RECORDS TO PROCESS:
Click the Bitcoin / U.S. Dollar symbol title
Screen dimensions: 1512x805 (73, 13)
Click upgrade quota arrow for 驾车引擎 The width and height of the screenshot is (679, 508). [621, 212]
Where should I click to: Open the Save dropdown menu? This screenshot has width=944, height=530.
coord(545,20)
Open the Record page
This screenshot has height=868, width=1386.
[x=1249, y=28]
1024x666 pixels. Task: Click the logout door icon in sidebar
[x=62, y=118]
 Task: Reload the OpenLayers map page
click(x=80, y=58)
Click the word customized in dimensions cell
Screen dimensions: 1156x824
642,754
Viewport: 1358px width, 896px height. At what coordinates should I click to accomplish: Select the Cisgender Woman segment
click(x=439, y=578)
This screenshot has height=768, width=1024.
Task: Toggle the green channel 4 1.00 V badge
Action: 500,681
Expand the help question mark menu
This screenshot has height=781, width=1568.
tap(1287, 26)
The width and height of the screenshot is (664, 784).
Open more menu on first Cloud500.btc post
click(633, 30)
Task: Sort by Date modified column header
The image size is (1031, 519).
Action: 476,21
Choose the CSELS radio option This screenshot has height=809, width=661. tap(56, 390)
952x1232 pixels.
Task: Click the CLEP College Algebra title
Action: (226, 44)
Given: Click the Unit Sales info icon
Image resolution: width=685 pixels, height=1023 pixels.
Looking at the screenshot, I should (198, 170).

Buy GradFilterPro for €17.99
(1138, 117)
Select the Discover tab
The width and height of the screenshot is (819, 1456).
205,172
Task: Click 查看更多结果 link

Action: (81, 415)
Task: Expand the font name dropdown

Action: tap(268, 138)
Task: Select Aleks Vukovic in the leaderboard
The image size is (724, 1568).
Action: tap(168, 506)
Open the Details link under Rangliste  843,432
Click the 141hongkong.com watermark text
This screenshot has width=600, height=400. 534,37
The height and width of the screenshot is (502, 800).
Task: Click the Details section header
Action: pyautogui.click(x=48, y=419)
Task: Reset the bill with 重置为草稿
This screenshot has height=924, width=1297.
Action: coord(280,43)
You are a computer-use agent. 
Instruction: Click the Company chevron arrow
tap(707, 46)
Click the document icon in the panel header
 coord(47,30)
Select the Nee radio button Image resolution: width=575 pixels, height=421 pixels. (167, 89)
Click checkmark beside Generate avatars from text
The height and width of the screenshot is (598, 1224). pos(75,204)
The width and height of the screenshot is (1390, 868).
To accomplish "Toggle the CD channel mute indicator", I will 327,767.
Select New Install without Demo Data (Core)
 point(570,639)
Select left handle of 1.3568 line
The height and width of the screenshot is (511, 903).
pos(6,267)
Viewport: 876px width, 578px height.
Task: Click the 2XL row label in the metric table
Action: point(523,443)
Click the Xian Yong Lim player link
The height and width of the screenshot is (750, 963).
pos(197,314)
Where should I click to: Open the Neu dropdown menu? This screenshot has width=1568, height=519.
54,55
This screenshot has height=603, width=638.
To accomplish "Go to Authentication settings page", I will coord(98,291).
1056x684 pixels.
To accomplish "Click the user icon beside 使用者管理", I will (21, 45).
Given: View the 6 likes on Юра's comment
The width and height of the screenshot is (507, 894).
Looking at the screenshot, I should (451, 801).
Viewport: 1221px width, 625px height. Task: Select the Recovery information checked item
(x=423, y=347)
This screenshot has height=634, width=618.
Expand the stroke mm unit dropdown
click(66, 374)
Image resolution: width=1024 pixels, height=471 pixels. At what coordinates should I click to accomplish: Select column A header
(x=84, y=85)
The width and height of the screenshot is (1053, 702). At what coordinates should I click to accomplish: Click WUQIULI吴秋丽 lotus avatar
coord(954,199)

WORK TO BE COMPLETED:
Restate every record verbatim.

REPLY TO THE EXERCISE:
Click the Bitcoin / U.S. Dollar symbol title
Screen dimensions: 1512x805 (73, 13)
Click upgrade quota arrow for 驾车引擎 The width and height of the screenshot is (679, 508). [621, 212]
Where should I click to: Open the Save dropdown menu? This screenshot has width=944, height=530.
coord(545,20)
Open the Record page
This screenshot has height=868, width=1386.
[x=1249, y=28]
1024x666 pixels. Task: Click the logout door icon in sidebar
[x=62, y=118]
 Task: Reload the OpenLayers map page
click(x=80, y=58)
Click the word customized in dimensions cell
Screen dimensions: 1156x824
642,754
Viewport: 1358px width, 896px height. At what coordinates should I click to accomplish: Select the Cisgender Woman segment
click(x=439, y=578)
This screenshot has height=768, width=1024.
Task: Toggle the green channel 4 1.00 V badge
Action: 500,681
Expand the help question mark menu
This screenshot has height=781, width=1568.
tap(1287, 26)
The width and height of the screenshot is (664, 784).
Open more menu on first Cloud500.btc post
click(633, 30)
Task: Sort by Date modified column header
The image size is (1031, 519).
Action: 476,21
Choose the CSELS radio option This screenshot has height=809, width=661. tap(56, 390)
952x1232 pixels.
Task: Click the CLEP College Algebra title
Action: (226, 44)
Given: Click the Unit Sales info icon
Image resolution: width=685 pixels, height=1023 pixels.
Looking at the screenshot, I should (198, 170).

Buy GradFilterPro for €17.99
(1138, 117)
Select the Discover tab
The width and height of the screenshot is (819, 1456).
205,172
Task: Click 查看更多结果 link

Action: (81, 415)
Task: Expand the font name dropdown

Action: tap(268, 138)
Task: Select Aleks Vukovic in the leaderboard
The image size is (724, 1568).
Action: tap(168, 506)
Open the Details link under Rangliste  843,432
Click the 141hongkong.com watermark text
This screenshot has width=600, height=400. 534,37
The height and width of the screenshot is (502, 800).
Task: Click the Details section header
Action: pyautogui.click(x=48, y=419)
Task: Reset the bill with 重置为草稿
This screenshot has height=924, width=1297.
Action: coord(280,43)
You are a computer-use agent. 
Instruction: Click the Company chevron arrow
tap(707, 46)
Click the document icon in the panel header
 coord(47,30)
Select the Nee radio button Image resolution: width=575 pixels, height=421 pixels. (167, 89)
Click checkmark beside Generate avatars from text
The height and width of the screenshot is (598, 1224). pos(75,204)
The width and height of the screenshot is (1390, 868).
To accomplish "Toggle the CD channel mute indicator", I will 327,767.
Select New Install without Demo Data (Core)
 point(570,639)
Select left handle of 1.3568 line
The height and width of the screenshot is (511, 903).
pos(6,267)
Viewport: 876px width, 578px height.
Task: Click the 2XL row label in the metric table
Action: point(523,443)
Click the Xian Yong Lim player link
The height and width of the screenshot is (750, 963).
pos(197,314)
Where should I click to: Open the Neu dropdown menu? This screenshot has width=1568, height=519.
54,55
This screenshot has height=603, width=638.
To accomplish "Go to Authentication settings page", I will coord(98,291).
1056x684 pixels.
To accomplish "Click the user icon beside 使用者管理", I will (21, 45).
Given: View the 6 likes on Юра's comment
The width and height of the screenshot is (507, 894).
Looking at the screenshot, I should (451, 801).
Viewport: 1221px width, 625px height. Task: Select the Recovery information checked item
(x=423, y=347)
This screenshot has height=634, width=618.
Expand the stroke mm unit dropdown
click(66, 374)
Image resolution: width=1024 pixels, height=471 pixels. At what coordinates should I click to accomplish: Select column A header
(x=84, y=85)
The width and height of the screenshot is (1053, 702). At what coordinates should I click to accomplish: Click WUQIULI吴秋丽 lotus avatar
coord(954,199)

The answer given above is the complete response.